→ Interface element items
——

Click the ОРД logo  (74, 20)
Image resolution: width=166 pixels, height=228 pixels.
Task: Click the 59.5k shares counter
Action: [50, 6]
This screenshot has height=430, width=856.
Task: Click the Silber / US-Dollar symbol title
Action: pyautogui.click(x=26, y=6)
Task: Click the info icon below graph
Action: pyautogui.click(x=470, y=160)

——

→ What is required
Please reformat the items above as a Markdown table with the columns Row and Line, giving each line its own numbered row and leaving out any blank lines.

→ Finished answer
| Row | Line |
|---|---|
| 1 | Click the ОРД logo  (74, 20) |
| 2 | Image resolution: width=166 pixels, height=228 pixels. |
| 3 | Task: Click the 59.5k shares counter |
| 4 | Action: [50, 6] |
| 5 | This screenshot has height=430, width=856. |
| 6 | Task: Click the Silber / US-Dollar symbol title |
| 7 | Action: pyautogui.click(x=26, y=6) |
| 8 | Task: Click the info icon below graph |
| 9 | Action: pyautogui.click(x=470, y=160) |